Is Vidyard only for sales teams?

It's optimised for sales teams but not exclusively. Vidyard's killer features are individual viewer tracking (you can see who watched and how far), tight CRM integration with Salesforce, HubSpot, Outreach and Salesloft, and analytics tied to specific deals. If you're not a sales-led business, you're paying for capability you won't use. For non-sales SMEs, Loom or Tella is the better default.

What about Vimeo Record, Riverside, or built-in tools like Zoom recording?

Vimeo Record is credible if you already pay for Vimeo for hosting. Riverside is built for podcast and remote interview recording — overkill for async business video. Zoom recordings work as a free fallback but lack the per-video sharing model, viewer analytics, or embedded controls that make Loom-style tools useful. For purpose-built async business video in 2026, Loom / Tella / Vidyard remain the meaningful field.

Are my recordings safe in these tools?

All three offer paid plans with admin controls, viewer permissions, password protection, single-sign-on (on higher tiers), and retention policies. For sensitive recordings (client conversations, internal HR, customer data), use the business tier of whichever tool you pick and set videos to private-by-default with access controls. Free tiers default to easier sharing settings that may be too permissive for sensitive content.

What is the realistic monthly cost for a 5-person team?

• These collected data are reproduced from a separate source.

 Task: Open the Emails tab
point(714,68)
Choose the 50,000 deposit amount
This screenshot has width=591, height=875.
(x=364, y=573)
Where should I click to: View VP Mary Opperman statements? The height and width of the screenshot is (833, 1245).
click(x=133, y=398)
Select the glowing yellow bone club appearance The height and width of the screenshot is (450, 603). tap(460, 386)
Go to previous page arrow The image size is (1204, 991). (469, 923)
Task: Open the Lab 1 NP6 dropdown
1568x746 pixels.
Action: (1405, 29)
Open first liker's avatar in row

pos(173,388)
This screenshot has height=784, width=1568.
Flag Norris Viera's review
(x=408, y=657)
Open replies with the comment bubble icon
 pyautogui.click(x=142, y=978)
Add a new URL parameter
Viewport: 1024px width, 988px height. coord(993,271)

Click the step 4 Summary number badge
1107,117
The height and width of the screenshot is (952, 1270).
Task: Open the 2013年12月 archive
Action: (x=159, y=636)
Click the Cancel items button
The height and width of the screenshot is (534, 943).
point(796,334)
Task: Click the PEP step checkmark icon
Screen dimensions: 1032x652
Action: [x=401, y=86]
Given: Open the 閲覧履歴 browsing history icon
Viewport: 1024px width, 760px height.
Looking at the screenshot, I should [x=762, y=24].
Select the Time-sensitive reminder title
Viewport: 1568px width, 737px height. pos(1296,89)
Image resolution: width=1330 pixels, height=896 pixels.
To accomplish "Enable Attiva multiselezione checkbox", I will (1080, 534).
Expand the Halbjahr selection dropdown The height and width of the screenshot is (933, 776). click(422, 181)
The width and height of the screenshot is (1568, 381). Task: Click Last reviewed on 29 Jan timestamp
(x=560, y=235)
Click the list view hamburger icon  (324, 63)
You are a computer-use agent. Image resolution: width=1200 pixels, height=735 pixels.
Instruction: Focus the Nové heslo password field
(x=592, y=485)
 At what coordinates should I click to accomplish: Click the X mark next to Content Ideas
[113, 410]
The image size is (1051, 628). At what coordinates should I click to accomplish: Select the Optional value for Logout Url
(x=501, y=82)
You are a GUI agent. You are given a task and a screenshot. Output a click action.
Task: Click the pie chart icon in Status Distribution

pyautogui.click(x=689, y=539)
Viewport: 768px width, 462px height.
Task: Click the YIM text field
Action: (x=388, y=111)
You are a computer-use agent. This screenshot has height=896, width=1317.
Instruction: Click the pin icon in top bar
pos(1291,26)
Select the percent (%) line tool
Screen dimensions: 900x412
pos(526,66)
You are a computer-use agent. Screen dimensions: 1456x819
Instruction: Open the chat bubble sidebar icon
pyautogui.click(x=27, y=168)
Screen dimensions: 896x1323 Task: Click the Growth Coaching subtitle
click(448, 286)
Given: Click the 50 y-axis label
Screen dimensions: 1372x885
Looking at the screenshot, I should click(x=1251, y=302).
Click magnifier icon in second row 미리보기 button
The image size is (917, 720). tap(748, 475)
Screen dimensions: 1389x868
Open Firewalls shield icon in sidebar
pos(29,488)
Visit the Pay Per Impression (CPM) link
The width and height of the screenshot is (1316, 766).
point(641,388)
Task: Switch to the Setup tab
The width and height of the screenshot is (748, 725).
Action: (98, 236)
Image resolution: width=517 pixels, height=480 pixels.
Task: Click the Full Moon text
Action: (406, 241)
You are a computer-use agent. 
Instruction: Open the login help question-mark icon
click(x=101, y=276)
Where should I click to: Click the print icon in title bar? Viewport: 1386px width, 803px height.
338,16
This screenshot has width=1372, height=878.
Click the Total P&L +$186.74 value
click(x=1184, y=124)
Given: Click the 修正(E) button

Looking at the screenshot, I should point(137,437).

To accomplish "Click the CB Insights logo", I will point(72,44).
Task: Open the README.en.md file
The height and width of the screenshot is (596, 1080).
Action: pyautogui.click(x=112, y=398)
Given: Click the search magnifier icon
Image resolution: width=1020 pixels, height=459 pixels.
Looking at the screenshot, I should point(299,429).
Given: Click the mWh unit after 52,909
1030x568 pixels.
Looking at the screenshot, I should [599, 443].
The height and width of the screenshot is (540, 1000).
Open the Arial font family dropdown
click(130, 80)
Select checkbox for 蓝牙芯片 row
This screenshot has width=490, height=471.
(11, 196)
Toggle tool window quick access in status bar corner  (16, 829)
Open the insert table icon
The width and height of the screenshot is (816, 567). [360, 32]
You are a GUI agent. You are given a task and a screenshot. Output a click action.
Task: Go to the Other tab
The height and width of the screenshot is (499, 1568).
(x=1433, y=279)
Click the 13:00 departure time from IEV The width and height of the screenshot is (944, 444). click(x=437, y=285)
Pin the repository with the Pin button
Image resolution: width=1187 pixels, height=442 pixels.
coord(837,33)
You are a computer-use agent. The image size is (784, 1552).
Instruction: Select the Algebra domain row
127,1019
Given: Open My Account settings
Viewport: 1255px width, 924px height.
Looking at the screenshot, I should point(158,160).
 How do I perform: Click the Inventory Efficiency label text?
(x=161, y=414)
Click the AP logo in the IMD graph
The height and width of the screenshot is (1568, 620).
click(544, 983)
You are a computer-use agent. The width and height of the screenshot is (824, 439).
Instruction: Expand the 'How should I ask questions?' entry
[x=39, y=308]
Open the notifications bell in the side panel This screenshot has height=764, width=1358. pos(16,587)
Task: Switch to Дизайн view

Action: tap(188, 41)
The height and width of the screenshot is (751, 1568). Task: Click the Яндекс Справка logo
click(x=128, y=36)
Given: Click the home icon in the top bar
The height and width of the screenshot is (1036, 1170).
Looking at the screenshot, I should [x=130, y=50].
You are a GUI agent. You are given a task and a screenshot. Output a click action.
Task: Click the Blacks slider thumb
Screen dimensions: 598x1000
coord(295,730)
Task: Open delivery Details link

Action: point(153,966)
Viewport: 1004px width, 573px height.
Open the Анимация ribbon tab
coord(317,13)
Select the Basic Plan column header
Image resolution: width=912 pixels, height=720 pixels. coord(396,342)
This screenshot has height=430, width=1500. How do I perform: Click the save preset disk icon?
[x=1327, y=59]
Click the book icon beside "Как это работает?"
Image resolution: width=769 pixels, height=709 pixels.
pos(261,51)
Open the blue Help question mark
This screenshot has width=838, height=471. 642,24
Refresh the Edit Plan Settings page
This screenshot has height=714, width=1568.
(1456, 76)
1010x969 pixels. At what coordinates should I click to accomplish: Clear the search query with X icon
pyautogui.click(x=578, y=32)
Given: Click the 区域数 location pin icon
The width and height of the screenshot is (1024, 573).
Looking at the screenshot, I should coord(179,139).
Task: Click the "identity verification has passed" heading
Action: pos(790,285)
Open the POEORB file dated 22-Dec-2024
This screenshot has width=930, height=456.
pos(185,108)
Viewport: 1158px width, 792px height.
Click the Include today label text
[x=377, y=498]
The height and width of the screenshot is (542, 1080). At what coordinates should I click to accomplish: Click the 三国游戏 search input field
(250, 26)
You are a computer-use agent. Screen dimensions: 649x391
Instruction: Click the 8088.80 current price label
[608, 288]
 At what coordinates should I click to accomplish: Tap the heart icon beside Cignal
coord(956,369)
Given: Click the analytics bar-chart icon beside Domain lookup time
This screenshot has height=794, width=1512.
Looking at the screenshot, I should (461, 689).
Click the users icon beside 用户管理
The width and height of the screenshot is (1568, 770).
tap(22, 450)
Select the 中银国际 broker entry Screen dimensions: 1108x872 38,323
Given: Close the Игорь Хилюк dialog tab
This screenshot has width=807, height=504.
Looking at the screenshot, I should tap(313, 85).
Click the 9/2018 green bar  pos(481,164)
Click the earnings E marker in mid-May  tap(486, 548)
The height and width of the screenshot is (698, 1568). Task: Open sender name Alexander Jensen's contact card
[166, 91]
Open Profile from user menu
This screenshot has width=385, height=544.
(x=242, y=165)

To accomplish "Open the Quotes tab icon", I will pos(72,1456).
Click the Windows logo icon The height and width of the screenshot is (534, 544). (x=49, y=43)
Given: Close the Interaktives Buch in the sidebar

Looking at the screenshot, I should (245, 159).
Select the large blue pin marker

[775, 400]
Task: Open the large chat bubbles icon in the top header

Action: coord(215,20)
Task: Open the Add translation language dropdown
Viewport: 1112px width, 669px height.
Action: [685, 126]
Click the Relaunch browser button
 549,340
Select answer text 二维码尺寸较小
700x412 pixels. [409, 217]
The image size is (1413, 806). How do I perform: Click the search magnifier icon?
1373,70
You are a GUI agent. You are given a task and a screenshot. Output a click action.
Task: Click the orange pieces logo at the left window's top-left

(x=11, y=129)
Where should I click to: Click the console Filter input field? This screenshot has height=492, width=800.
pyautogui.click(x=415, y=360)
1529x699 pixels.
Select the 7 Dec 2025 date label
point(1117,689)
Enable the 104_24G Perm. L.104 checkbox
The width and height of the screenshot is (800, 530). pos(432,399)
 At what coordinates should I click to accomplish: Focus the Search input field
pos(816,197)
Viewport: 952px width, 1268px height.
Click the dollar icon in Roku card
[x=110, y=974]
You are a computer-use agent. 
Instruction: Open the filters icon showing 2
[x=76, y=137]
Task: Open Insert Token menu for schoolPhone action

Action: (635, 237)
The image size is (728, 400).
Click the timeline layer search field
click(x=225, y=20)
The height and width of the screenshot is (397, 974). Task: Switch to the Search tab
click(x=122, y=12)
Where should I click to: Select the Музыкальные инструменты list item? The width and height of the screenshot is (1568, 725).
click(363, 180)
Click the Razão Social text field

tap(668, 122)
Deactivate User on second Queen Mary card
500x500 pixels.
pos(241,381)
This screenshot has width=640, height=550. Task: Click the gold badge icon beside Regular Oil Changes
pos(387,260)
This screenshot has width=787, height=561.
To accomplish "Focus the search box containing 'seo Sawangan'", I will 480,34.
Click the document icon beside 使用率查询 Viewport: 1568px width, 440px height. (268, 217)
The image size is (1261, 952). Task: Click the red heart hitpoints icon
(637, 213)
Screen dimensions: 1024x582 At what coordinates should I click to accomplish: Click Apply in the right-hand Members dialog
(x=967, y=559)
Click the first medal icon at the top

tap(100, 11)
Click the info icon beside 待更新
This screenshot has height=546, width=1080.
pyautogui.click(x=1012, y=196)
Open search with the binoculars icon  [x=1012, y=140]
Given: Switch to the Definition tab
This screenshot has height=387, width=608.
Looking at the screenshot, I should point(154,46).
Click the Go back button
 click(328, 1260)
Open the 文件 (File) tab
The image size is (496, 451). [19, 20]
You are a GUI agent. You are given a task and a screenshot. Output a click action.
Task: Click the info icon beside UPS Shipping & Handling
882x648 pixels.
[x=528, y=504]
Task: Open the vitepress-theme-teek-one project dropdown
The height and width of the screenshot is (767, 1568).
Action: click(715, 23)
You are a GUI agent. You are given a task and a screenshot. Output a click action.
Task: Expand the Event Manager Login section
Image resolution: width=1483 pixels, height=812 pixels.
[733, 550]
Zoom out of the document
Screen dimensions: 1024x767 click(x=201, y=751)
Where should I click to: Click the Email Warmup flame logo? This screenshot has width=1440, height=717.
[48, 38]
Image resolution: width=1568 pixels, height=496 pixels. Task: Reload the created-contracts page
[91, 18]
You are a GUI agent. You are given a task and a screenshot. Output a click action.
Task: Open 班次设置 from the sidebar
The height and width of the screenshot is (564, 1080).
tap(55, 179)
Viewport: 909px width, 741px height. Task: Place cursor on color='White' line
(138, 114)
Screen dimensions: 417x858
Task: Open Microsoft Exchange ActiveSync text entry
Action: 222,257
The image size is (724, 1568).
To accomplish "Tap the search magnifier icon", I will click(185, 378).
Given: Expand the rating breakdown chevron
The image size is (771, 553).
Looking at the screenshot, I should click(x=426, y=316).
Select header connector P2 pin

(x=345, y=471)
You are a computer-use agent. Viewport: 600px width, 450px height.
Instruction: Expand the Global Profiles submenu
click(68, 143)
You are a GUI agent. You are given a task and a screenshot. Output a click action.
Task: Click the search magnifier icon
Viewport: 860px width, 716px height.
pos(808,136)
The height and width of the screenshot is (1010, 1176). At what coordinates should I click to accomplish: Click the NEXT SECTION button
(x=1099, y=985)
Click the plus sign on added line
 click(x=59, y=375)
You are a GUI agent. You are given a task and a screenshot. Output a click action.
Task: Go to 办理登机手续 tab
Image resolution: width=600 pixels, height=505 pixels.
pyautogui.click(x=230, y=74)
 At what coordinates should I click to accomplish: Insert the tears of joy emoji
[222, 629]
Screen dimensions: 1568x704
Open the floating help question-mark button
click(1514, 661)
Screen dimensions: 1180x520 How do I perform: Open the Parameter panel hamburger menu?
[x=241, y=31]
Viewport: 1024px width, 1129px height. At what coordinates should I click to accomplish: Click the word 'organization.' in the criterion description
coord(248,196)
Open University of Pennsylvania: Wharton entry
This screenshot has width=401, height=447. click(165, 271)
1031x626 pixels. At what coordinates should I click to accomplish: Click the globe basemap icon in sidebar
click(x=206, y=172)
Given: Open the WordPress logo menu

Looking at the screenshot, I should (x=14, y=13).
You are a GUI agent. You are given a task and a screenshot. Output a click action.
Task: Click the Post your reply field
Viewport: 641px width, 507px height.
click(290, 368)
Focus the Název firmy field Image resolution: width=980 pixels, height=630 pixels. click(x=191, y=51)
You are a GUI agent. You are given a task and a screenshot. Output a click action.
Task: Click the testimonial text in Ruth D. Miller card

Loom Business at roughly $15 per seat per month for 5 users lands around $75/month. Tella Pro at roughly $19/user/month lands around $95/month. Vidyard's pricing varies more by tier — Pro is around $19/user/month but most sales teams need the Plus tier with deeper CRM integrations at roughly $59+/user/month, so $295+/month for 5 users. The honest take: most SMEs are fine on Loom's free or Business tier; only sales-led teams hit Vidyard's pricing band.